On Tuesday, April 7, 2020 at 18:28, David Williams via cctalk wrote:
Still have a box of paper tapes from back then that I
suspect I'll
never be able to do anything with again but the pack rat in me refuses
to let go. Every so often I consider trying to decode them again.
Assuming that your tapes are sources, there are several folks with
operational HP 21xx/1000 computers who probably have paper-tape-reading
capability. Dumping the tape to a PC-hosted terminal emulator can capture
the text into a host-PC file, which can then be loaded into the simulator
via the simulated paper tape reader. So I wouldn't discard them just yet.
I had retained a stack of 1/2" mag tape dumps of our company RTE system
holding all of the programs I had written over a period of twenty years or
so. A fellow enthusiast in my area (Mike Gemeny) kindly copied them to
SIMH-compatible tape images, which I was then able to use to recreate our
company system under simulation.
That's the old Yahoo group isn't it?
It is. I think they were migrating from Yahoo to the groups.io site.

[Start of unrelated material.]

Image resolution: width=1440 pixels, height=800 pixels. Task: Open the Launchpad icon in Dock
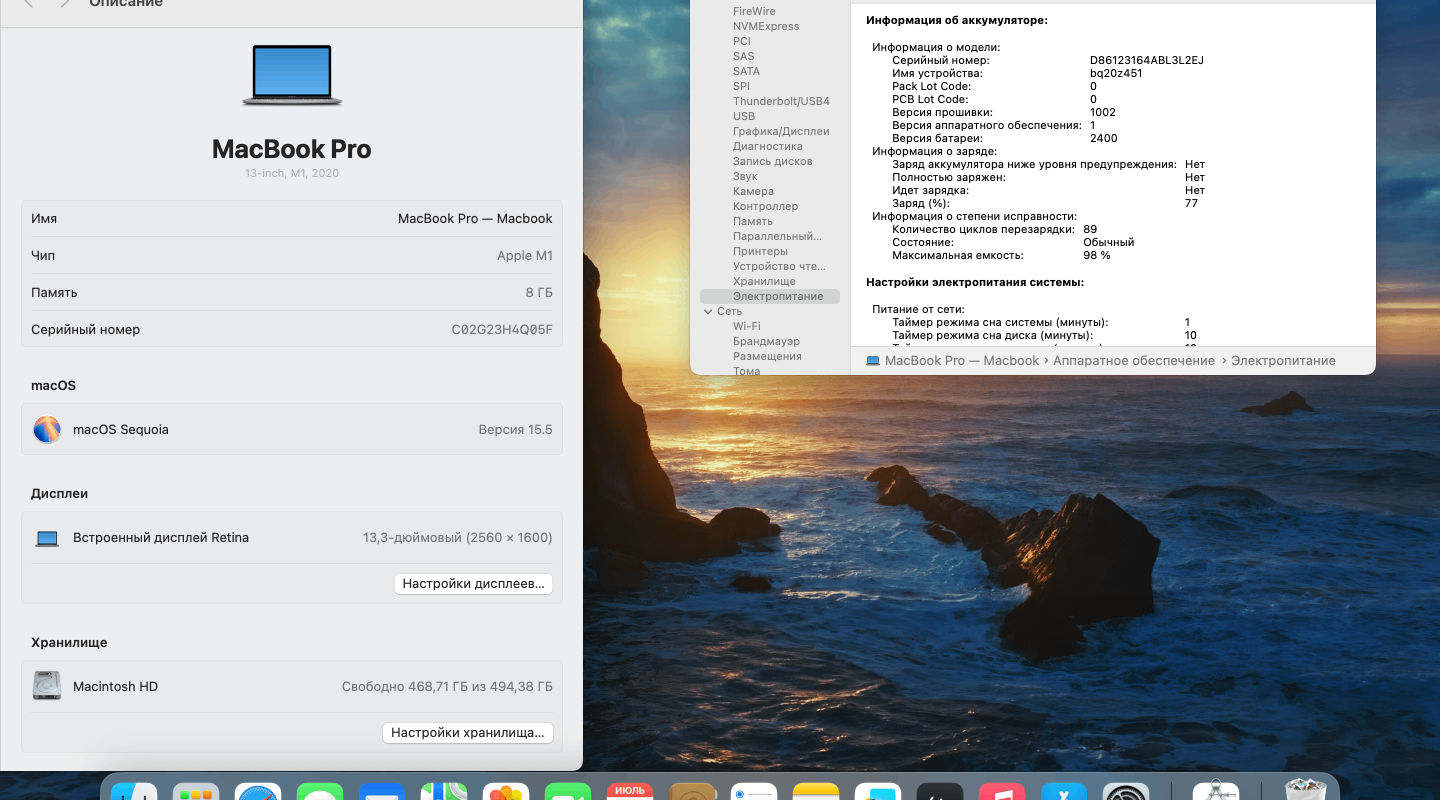(x=196, y=792)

Any other suggestions of interesting operating systems
or software to
try out besides TSB? Interesting development environments or uncommon
or unusual languages tend to grab my interest.
The RTE (Real-Time Executive) family of operating systems had a long run at
HP -- from about 1968 through 2005 or so, with a dozen or so variants from
simple to sophisticated. Languages supported included the HP assembler,
FORTRAN IV, ALGOL 60 (partial), BASIC, Fortran 77, and Pascal. The RTE-II
software kit on the HP simulator site has the assembler and FORTRAN IV
compiler preloaded, and it's easy to add the ALGOL compiler from the HP
software collection on Bitsavers. Fortran 77 and Pascal required later
versions of RTE (I intend to get kits posted for these before too long).
Perhaps most interesting to me is a SNOBOL3 interpreter in the HP
contributed library that ran under the DOS-III operating system. It was
written by HP Grenoble, and all of the prompts and error messages were in
French. I used it to write a runoff clone way back when. Still have my
"SNOBOL3 Primer" by Allen Forte (MIT Press, 1968) sitting on my bookshelf.